I feel like i met most of the milestones of youth, but I also feel like the last 20 years have been a total loss because of this damn disease. Milestones like finishing my university degree, meeting a woman I like, getting married, having kids. Those things just don’t seem to be in the cards. I make enough money to support myself but I couldn’t support a family, or at least not the way I would want to.
I was just talking about this to someone yesterday actually. My teen years were a mess, in hindsight probably my first experience of psychosis, turning into major depression by the time I Was Eighteen.
I met my first girlfriend when I was19, probably the closest to a healthy relationship I have ever had. It seems like I have been playing catch-up my whole life
Like others, I feel like I missed out on the family experience. I’m not sure I have ever been in a position to have managed that properly
i missed out on all the career milestones, promotions, raises, things like that. which would have allowed me to buy a house and stuff, but other than that i had an eventful life.

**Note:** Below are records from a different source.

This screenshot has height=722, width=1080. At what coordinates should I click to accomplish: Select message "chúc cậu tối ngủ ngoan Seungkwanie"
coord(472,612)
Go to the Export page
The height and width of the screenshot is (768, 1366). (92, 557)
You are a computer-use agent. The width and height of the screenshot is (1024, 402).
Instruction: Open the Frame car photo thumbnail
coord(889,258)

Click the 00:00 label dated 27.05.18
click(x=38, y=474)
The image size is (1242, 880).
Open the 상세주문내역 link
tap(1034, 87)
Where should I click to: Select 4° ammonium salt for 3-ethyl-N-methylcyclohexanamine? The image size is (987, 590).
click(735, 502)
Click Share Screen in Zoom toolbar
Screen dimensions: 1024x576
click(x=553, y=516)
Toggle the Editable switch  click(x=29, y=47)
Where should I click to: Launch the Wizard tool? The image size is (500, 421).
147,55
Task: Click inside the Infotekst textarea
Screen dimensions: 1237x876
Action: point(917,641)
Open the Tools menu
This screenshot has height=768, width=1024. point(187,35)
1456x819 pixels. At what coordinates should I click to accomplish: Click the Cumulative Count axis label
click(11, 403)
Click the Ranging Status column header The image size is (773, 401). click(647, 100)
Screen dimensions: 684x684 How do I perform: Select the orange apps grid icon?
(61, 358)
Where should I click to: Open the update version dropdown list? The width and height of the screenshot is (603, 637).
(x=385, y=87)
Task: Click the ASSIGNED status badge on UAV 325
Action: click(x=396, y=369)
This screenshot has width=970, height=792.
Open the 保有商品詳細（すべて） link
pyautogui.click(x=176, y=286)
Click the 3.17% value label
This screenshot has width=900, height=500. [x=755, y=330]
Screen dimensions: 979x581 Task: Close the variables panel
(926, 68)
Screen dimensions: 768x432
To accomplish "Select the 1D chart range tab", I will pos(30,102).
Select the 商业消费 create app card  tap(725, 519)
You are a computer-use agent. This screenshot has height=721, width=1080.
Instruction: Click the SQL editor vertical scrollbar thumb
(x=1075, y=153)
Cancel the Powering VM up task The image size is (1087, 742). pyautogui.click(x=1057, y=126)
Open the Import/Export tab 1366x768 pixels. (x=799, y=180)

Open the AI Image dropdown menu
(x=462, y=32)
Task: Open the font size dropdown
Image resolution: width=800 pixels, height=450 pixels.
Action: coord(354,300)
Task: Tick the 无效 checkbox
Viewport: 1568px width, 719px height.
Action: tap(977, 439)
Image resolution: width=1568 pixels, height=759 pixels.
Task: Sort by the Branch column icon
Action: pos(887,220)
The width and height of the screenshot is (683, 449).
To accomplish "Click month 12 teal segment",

Since being ill I haven’t really achieved much. Woould have liked to get married and had children. I’m 37. Maybe I still have time. How old can women have kids till?
I was friendly with a girl I met about 6 years before meeting my wife. Sex was never on the agenda. The compatibility level was low. I think it lasted as long as it did because my parents disapproved.
Never really experienced mutual love in a romantic relationship.
I cared about my wife but she never loved me back.
We were both very ill when we got married.